Дверь классной комнаты со стуком распахивается, впуская студентов, и они один за другим заходят в класс, рассаживаясь по местам, переговариваясь и шумя, приветствуя Ремуса, который кивает им со своей вечной мягкой улыбкой. Они не здороваются со мной, но по какой-то причине уже и не поглядывают настороженно и подозрительно, как раньше. Я успеваю только подумать, что это можно назвать в некотором роде достижением, а в следующую секунду у меня уже не остается почти ни одной связной мысли, потому что среди студентов я вижу Джинни Уизли.

Солнечные лучи пляшут на ее рыжих волосах янтарными всполохами, она садится совсем близко, на первую парту у окна, в окружении подруг, не переставая о чем-то разговаривать с ними ни на минуту, смеясь так беззаботно и легкомысленно, как не смеялась на моей памяти никогда – задорно, чуть откидывая назад голову.
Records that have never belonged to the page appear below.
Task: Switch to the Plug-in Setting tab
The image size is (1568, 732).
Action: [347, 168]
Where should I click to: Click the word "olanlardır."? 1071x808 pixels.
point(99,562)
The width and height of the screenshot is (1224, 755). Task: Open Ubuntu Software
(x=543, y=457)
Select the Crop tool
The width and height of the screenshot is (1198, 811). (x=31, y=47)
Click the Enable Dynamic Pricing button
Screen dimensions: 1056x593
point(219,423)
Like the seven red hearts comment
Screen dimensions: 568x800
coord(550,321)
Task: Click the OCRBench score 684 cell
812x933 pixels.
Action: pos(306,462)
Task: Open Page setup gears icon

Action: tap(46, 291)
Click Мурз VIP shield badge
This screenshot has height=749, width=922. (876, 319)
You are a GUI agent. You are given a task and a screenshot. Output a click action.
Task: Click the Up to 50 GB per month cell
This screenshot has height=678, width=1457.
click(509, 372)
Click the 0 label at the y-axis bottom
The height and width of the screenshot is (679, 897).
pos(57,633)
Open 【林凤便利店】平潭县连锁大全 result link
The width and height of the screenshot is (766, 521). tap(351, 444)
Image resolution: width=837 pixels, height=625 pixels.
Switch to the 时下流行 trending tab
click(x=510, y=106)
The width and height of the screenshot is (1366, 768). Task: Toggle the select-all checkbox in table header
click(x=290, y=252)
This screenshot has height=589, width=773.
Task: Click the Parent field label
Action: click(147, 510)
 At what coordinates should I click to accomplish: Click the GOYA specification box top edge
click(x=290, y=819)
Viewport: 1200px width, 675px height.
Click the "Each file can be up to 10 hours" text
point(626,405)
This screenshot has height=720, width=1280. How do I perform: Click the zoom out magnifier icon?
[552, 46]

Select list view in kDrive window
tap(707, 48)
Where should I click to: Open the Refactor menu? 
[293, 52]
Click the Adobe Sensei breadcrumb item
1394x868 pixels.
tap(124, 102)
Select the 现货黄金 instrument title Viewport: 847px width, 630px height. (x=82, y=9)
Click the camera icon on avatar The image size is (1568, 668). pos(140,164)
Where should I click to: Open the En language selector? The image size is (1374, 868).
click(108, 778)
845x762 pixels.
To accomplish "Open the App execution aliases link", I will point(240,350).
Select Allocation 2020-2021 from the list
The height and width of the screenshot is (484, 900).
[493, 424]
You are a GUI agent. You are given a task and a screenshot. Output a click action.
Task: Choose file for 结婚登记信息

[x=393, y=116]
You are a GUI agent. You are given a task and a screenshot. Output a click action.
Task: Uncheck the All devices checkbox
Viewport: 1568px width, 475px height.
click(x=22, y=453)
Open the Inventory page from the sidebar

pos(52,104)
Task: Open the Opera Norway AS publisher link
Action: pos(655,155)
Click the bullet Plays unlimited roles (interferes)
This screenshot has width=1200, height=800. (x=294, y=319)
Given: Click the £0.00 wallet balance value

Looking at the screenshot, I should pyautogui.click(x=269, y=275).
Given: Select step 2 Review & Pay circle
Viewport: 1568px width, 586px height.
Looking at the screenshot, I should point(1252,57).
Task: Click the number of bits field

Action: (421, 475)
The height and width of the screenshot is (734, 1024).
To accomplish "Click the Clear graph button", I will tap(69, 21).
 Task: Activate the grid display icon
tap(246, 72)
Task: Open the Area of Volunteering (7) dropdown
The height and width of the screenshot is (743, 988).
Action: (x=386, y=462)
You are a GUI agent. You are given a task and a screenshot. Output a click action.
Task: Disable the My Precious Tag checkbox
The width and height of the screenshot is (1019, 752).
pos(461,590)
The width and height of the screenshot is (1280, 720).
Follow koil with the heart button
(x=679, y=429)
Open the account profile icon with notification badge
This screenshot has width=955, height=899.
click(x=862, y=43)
Как она могла бы смеяться и в моем прошлом, если бы никогда не видела смерти Билла и Фреда, если бы не находила на своем первом курсе дневник Тома Риддла и не впитывала бы день за днем его мысли, его ядовитые желания, как могла бы смеяться, если бы никогда не отнимала чужую жизнь.

Поэтому я смотрю на Джинни Уизли, здесь и сейчас, и думаю, что мог бы попытаться. На этот раз я мог бы попытаться, даже если она уже не та Джинни, которую я знал, даже если, черт возьми, в этой реальности она изменилась даже сильнее Рона и Гермионы, неважно, в какую сторону, я все равно попытаюсь, потому что слишком многое ей задолжал.

– Боггарты, – говорит тем временем Ремус, – совершенно бессильны против смеха. Нападая, они ищут в вас затаенные страхи, вытаскивают на поверхность ночные кошмары, заставляют увидеть вещи, о которых вам страшно даже подумать, и этом их оружие. Но как только вы обращаете свои страхи в смех, вы становитесь бесстрашными, и боггарт лишается всякой власти над вами. Я хочу, чтобы сейчас вы все подумали о том, чего боитесь и как сделать это смешным, а потом мы с Гарри выпустим боггарта. Будьте осторожны, этого не так просто одолеть! Итак, кто хочет попробовать первым?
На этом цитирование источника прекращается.